There are three ways to accomplish this, all of which are interrelated, meaning that they impact one another. The obvious first choice is to increase the sample size which decreases the amount of sampling error present into the sample. The second choice involves tinkering with the significance level (e.g., a priori changing p = .05 to p = .01). The third choice is to alter the effect size, that is, to seek an outcome of a statistical test that departs more from the null hypothesis. Thus, as the sample size, significant level, and the effect size increase, so does the power of the significance test....which is logical, because power increases automatically with an increase in the sample size and virtually any difference can be made significant if the sample is large enough.
Effect size is a numerical way of expressing the strength or magnitude of a reported relationship, be it causal or not.

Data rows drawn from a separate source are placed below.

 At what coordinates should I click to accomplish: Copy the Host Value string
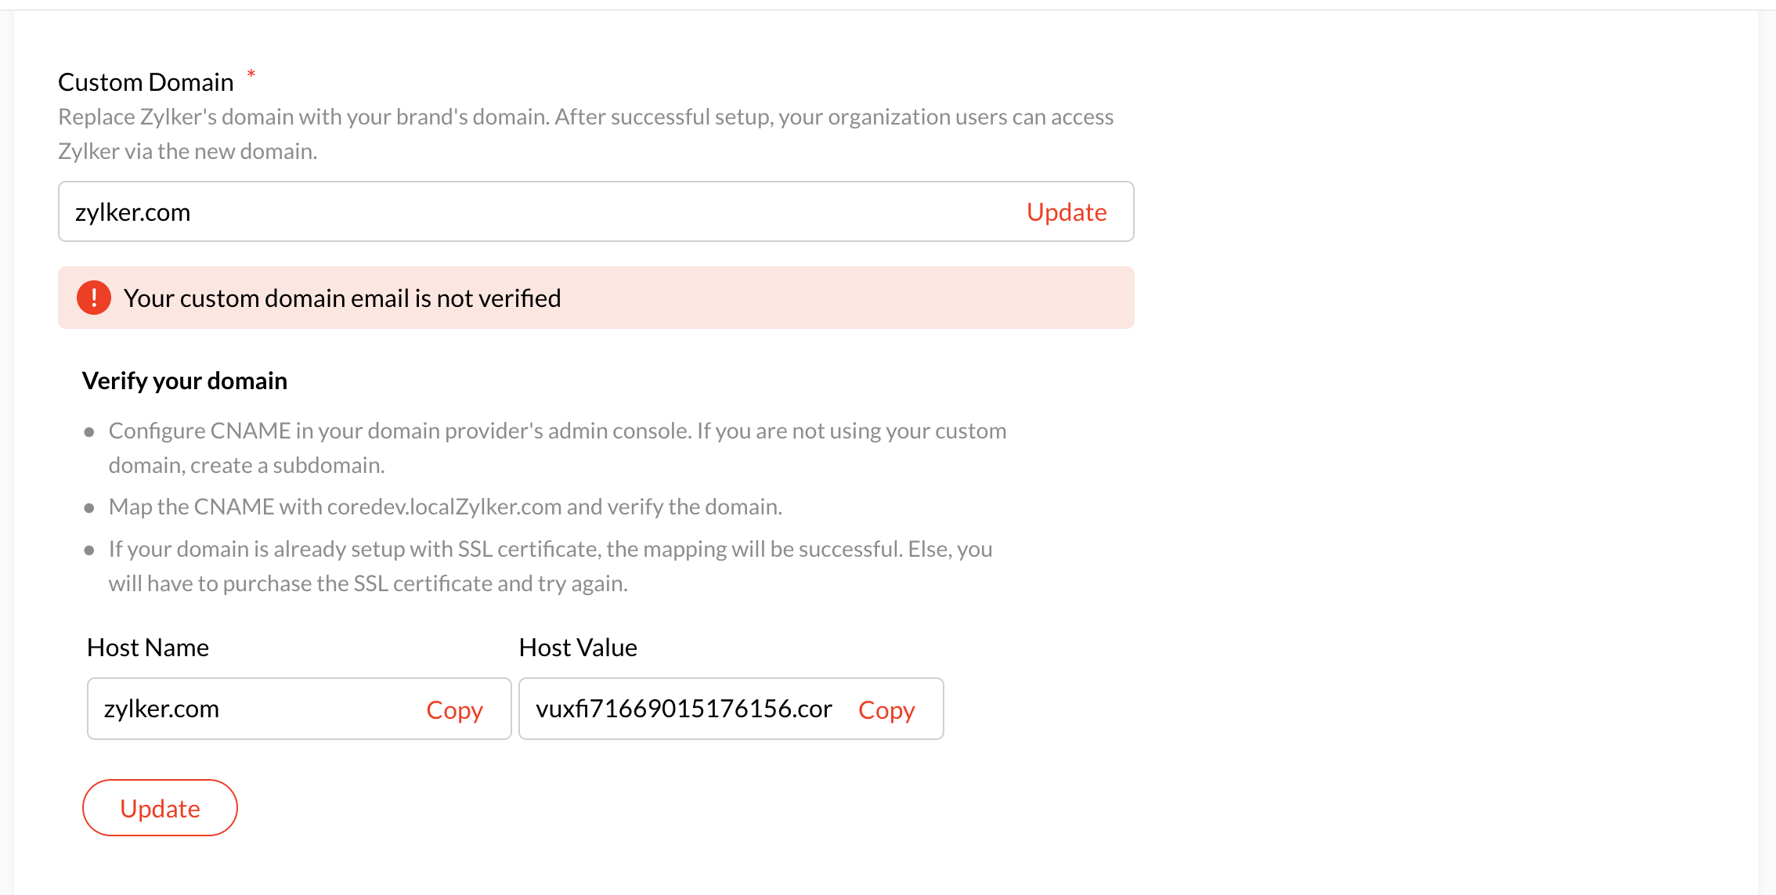[x=886, y=710]
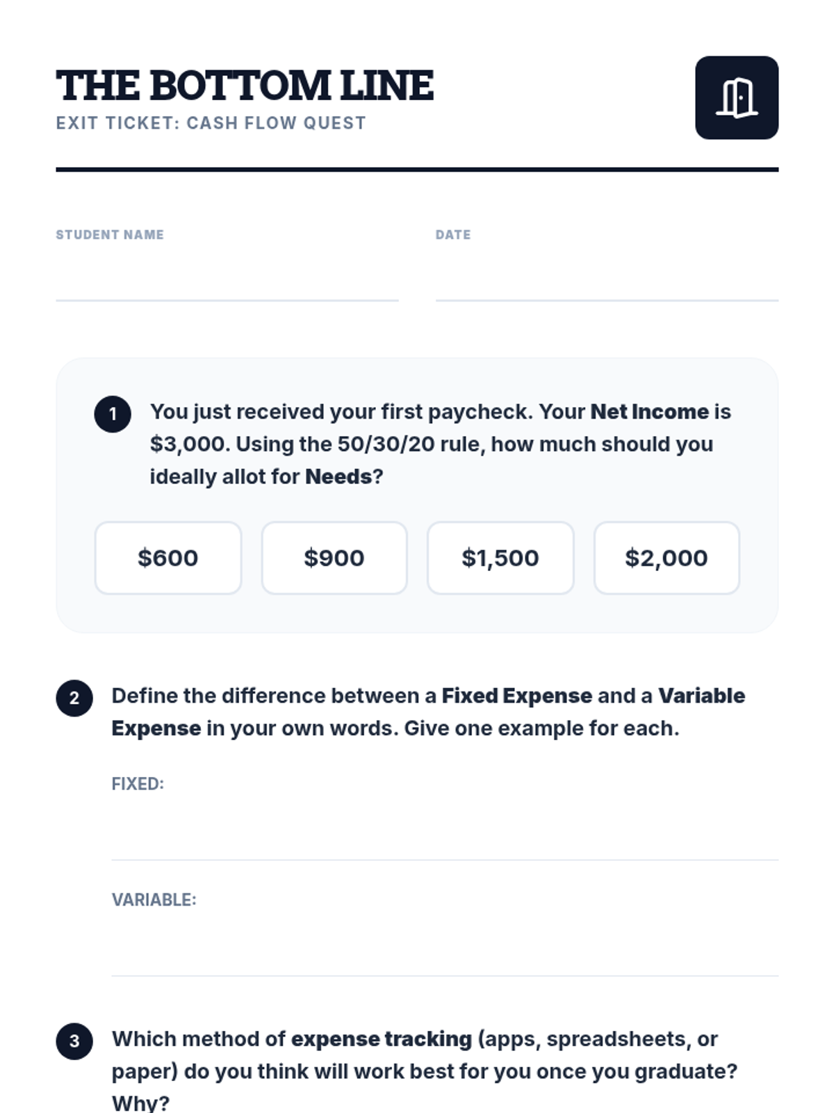
Task: Select the $600 answer option
Action: (167, 558)
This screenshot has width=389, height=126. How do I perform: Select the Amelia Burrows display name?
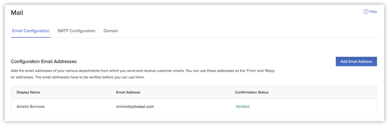[30, 107]
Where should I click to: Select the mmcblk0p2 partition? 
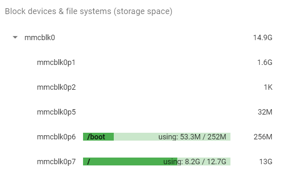point(56,87)
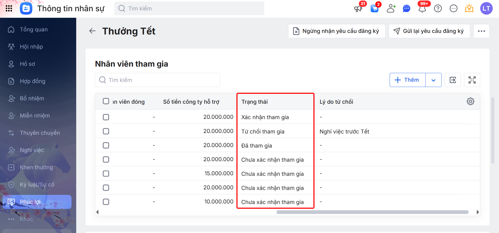Open the chat messages icon

point(406,9)
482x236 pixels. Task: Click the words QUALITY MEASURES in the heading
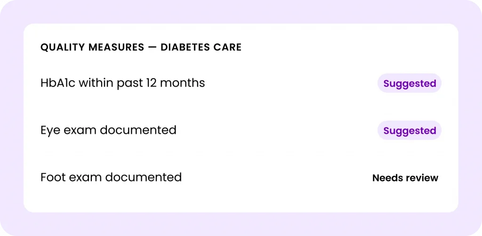click(x=92, y=47)
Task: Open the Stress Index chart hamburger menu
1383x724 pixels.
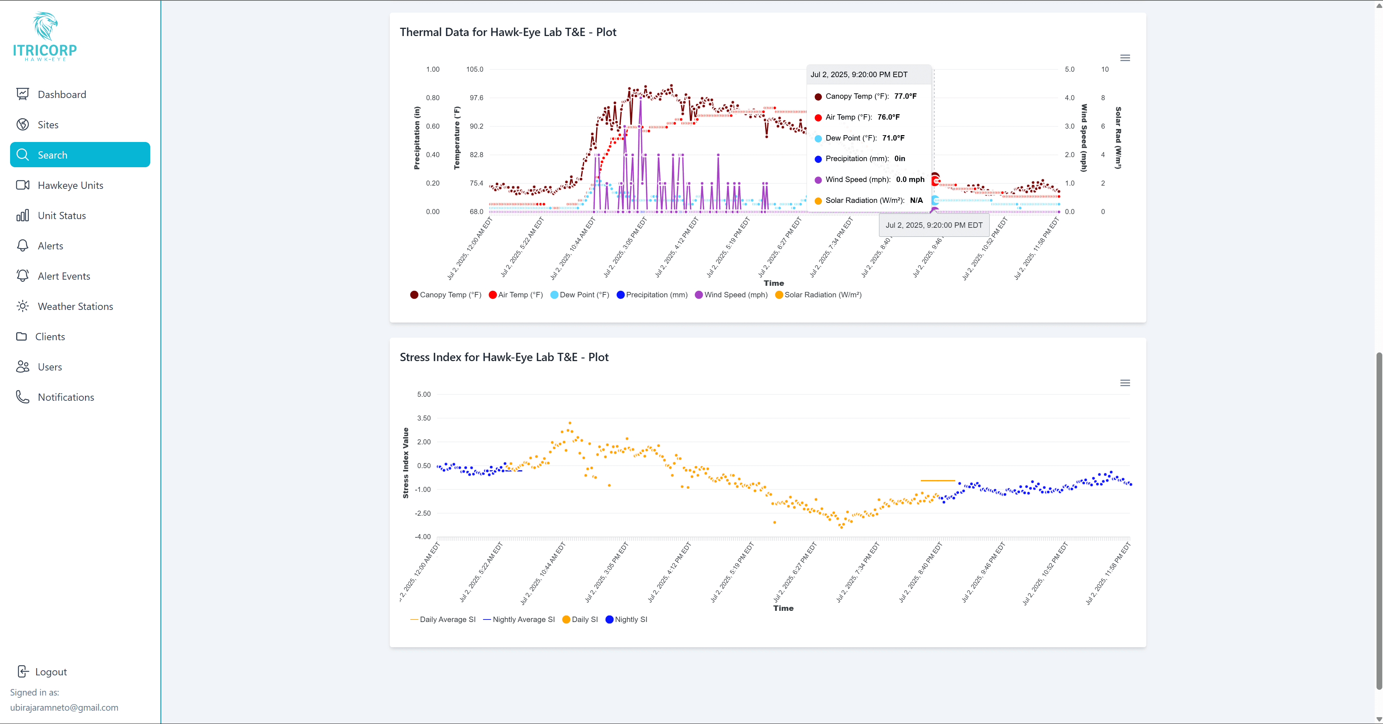Action: click(x=1125, y=383)
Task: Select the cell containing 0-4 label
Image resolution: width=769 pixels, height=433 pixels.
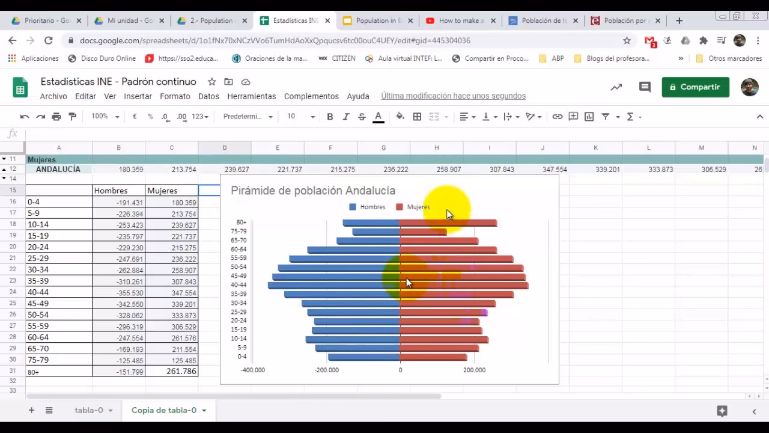Action: (x=58, y=202)
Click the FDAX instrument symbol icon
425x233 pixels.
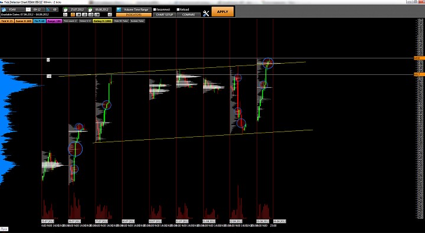coord(4,10)
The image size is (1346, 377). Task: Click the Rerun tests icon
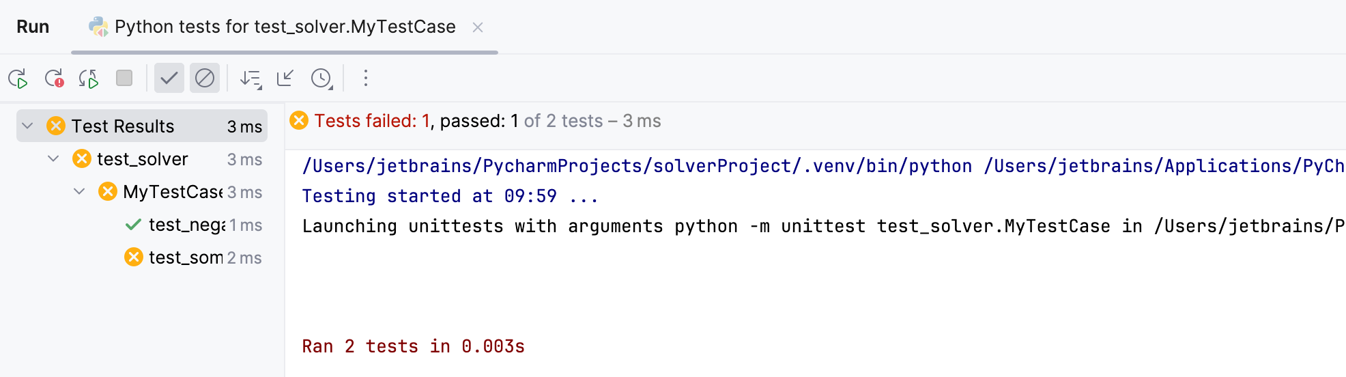coord(18,79)
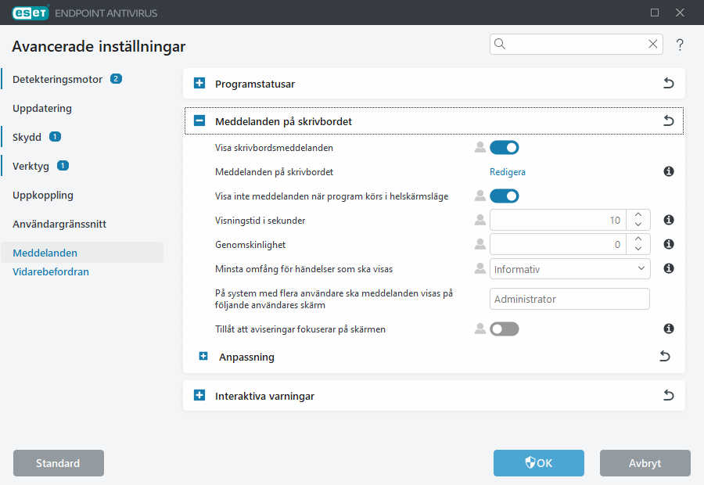Revert the Anpassning section settings
704x485 pixels.
tap(664, 356)
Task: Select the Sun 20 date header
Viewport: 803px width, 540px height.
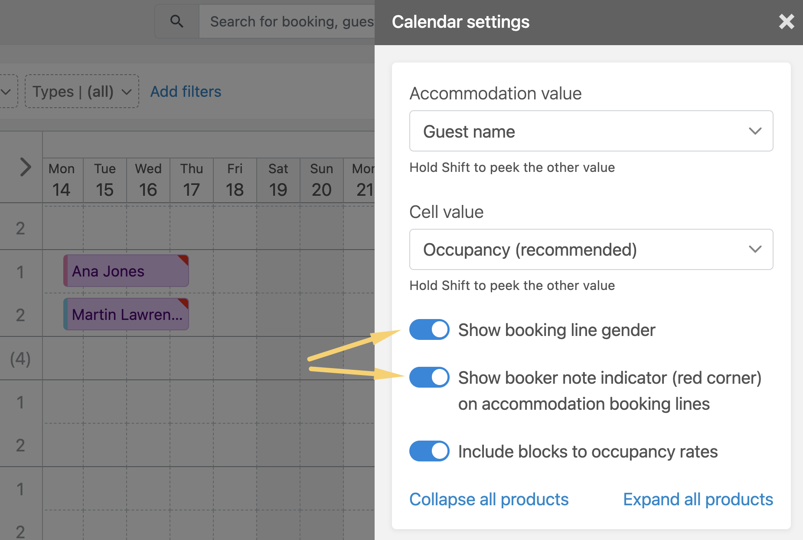Action: click(321, 180)
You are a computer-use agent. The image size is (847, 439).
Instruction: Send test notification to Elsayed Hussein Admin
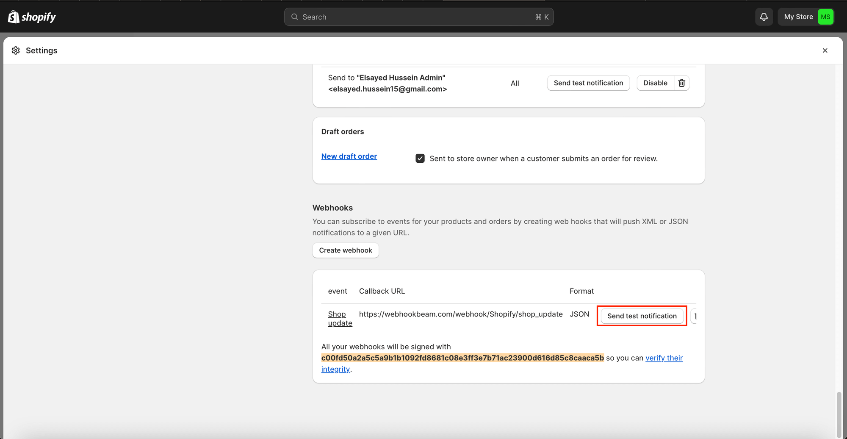pos(588,83)
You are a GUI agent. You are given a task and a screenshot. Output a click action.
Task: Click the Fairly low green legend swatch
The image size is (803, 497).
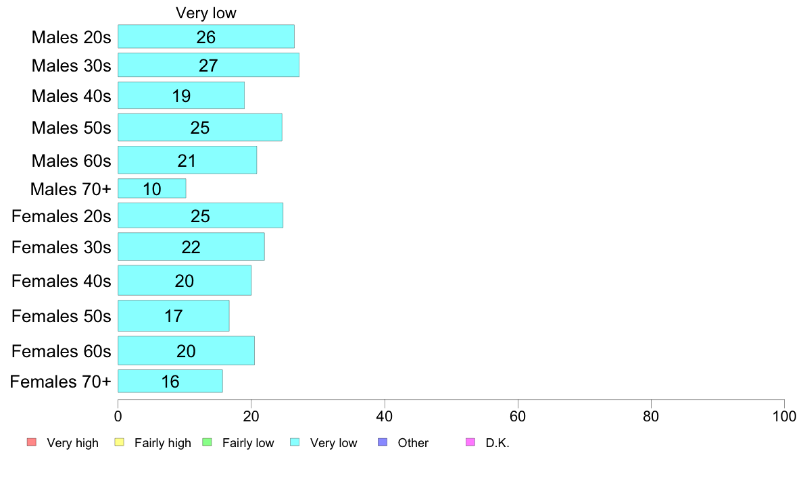coord(208,442)
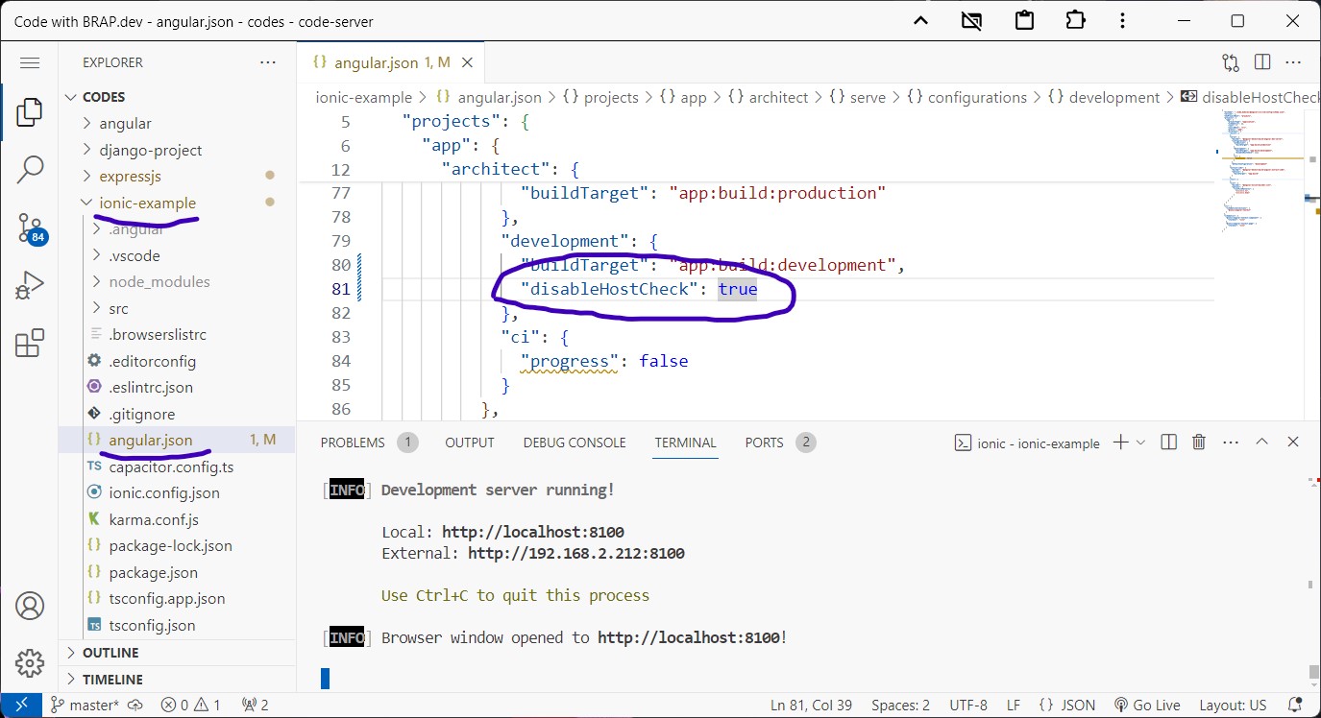Viewport: 1321px width, 718px height.
Task: Open the Run and Debug view
Action: tap(30, 284)

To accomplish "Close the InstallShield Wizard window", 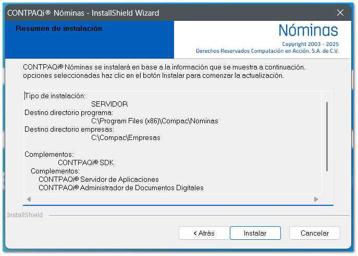I will tap(340, 13).
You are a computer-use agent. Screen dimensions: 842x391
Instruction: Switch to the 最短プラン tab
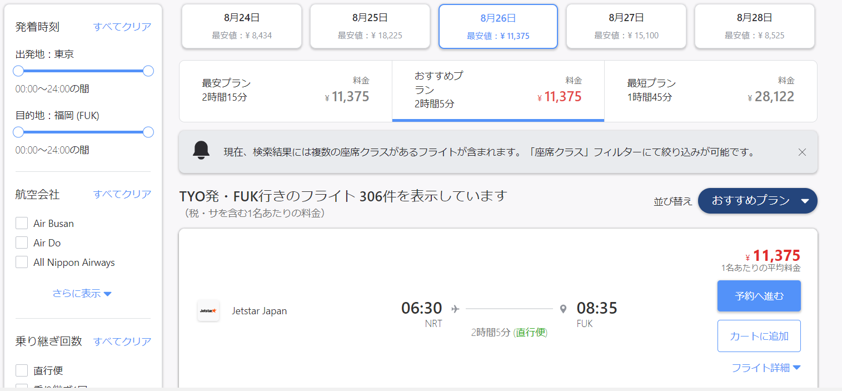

The basic formula to calculate the effect size is to subtract the mean of the control group from that of the experimental group and, then, to divide the numerator by the standard deviation of the scores for the control group. Effect size is expressed as a decimal number and, while numbers greater and 1.00 are possible, they do not occur very often. Thus, an effect size near .00 means that, on average, experimental and control groups performed the same; a positive effect size means that, no average, the experimental group performed better than the control group; and, a negative effect size means that, on average, the control group performed better than the experimental group did. For positive effect sizes, the larger the number, the more effective the experimental treatment. As a general rule of thumb, an effect size in the .20's (e.g., .27) indicates a treatment that produces a relatively small effect whereas an effect size in the 80s (e.g., .88) indicates a powerful treatment.
Thus, the greater an effect size the researcher desires, the greater the difference has to be between the experimental group and control group means.
This having been said, how might someone think about effect size?
The best way is to relate the concept to what one already knows. As a teacher, for example, one may be wondering―all research begins with a problem―about what is the best way to help students learn course-related material. That teacher may be asking: Should I use cooperative learning groups, assign homework, or should I assign and grade homework?
Conveniently, a meta-analysis has found cooperative learning to produce an effect size of .76; the effect size for assigned homework is .28; the effect size for graded homework is .79 (Whalberg, 1984).
So, the teacher should consider a strategy that uses cooperative learning with graded homework. The worst of all strategies would be for the teacher to assign homework and hand it back to the students with no meaningful comments communicated on the homework.
Now, all of that is well and done. But, at the same time, in seeking a greater effect size, one opens the door to the possibility of committing a Type I error. That is, a researcher will more likely falsely reject a true null hypothesis. (Go back to the Null Hypothesis Chart and check it out.)
What all of this means, then, is that the researcher must decide a priori how much statistical significance (meaning that the results are likely to occur by chance at a predetermined level of probability) is needed to determine the practical significance of the study.
Whalberg, H. J. (1984). Improving the productivity of America's schools. Educational Leadership, 41(8), 19-27.